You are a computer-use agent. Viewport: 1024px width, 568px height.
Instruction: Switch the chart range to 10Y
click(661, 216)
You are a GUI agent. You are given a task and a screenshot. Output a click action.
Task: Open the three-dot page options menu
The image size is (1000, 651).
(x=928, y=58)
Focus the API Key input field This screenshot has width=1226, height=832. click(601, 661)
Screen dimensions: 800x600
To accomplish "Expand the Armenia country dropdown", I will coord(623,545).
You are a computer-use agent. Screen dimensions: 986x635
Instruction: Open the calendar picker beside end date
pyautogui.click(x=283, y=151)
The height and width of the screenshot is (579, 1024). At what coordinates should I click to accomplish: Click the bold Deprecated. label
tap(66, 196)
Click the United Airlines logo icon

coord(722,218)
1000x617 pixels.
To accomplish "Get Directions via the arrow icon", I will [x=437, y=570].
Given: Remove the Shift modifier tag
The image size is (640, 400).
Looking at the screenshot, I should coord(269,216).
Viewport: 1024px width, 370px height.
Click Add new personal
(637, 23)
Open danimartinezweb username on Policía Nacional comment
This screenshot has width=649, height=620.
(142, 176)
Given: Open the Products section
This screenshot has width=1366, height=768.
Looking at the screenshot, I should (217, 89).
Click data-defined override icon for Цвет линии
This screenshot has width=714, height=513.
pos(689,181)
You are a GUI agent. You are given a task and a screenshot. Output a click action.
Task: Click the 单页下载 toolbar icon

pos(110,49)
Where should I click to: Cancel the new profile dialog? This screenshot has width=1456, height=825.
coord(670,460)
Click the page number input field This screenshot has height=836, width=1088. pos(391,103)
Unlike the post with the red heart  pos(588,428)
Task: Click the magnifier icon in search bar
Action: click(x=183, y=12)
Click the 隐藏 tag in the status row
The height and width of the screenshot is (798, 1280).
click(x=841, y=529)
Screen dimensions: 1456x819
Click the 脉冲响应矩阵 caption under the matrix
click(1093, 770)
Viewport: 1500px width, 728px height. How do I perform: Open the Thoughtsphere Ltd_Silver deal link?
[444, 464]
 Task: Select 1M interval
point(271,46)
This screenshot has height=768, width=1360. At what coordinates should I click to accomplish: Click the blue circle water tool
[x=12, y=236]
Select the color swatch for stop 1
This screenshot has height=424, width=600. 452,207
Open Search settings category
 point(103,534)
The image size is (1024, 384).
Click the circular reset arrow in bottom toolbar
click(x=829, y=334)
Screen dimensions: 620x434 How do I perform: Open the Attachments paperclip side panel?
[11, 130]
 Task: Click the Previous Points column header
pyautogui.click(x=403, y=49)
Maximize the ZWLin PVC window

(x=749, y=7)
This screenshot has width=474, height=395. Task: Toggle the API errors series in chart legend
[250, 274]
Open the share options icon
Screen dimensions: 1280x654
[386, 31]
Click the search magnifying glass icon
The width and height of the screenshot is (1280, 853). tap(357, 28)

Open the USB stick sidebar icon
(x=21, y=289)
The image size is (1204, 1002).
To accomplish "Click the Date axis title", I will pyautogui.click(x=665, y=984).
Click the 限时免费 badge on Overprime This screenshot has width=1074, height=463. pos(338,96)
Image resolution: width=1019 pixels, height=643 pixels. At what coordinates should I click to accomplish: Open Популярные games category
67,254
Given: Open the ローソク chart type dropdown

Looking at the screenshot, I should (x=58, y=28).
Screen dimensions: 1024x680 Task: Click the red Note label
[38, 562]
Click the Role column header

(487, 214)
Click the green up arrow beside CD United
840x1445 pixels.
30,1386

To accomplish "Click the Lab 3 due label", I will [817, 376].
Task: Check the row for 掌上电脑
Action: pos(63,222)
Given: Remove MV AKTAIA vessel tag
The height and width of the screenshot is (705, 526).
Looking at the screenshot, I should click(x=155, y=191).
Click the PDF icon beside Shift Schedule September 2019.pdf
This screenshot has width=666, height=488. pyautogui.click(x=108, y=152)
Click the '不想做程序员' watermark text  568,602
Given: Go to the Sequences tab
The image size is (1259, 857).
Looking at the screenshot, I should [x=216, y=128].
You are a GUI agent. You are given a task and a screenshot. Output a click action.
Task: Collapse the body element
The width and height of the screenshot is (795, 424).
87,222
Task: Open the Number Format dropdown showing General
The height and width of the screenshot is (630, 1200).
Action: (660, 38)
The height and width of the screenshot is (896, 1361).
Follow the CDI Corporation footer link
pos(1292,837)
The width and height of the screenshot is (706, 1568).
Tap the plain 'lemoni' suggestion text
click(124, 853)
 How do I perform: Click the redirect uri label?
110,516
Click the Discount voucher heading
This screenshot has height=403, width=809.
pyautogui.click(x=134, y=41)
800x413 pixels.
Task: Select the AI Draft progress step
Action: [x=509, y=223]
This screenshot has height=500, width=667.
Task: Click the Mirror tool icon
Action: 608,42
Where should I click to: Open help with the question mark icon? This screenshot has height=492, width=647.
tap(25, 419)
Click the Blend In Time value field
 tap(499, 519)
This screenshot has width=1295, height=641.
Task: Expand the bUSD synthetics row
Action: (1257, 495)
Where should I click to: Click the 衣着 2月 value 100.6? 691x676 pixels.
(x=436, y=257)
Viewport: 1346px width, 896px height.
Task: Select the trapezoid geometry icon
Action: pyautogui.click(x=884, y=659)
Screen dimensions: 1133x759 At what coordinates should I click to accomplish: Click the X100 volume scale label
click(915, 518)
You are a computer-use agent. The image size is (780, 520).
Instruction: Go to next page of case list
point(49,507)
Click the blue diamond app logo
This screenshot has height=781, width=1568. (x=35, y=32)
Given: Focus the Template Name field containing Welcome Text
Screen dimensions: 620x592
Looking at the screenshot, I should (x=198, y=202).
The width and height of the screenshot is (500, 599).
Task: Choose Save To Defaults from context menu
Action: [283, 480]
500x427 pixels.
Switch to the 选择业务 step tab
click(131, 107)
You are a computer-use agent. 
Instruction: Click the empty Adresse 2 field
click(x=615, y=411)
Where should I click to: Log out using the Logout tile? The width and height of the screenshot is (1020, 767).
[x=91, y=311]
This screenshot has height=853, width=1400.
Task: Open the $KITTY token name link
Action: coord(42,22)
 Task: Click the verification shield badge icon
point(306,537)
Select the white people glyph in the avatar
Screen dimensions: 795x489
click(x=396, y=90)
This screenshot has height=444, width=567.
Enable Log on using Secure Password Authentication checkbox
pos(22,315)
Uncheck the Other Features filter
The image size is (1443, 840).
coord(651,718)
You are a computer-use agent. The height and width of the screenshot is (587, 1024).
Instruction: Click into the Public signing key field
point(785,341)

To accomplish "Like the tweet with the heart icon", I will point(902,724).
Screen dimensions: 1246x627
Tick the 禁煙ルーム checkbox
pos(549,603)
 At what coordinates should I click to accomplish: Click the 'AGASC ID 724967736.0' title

▸ **ABOUT THIS TASK**:
What you retype should run from the first line of the entries above through the line containing "Given: Remove the Shift modifier tag", exactly and in full.

▸ **ANSWER SPACE**:
You are a computer-use agent. Viewport: 1024px width, 568px height.
Instruction: Switch the chart range to 10Y
click(661, 216)
You are a GUI agent. You are given a task and a screenshot. Output a click action.
Task: Open the three-dot page options menu
The image size is (1000, 651).
(x=928, y=58)
Focus the API Key input field This screenshot has width=1226, height=832. click(601, 661)
Screen dimensions: 800x600
To accomplish "Expand the Armenia country dropdown", I will coord(623,545).
You are a computer-use agent. Screen dimensions: 986x635
Instruction: Open the calendar picker beside end date
pyautogui.click(x=283, y=151)
The height and width of the screenshot is (579, 1024). At what coordinates should I click to accomplish: Click the bold Deprecated. label
tap(66, 196)
Click the United Airlines logo icon

coord(722,218)
1000x617 pixels.
To accomplish "Get Directions via the arrow icon", I will [x=437, y=570].
Given: Remove the Shift modifier tag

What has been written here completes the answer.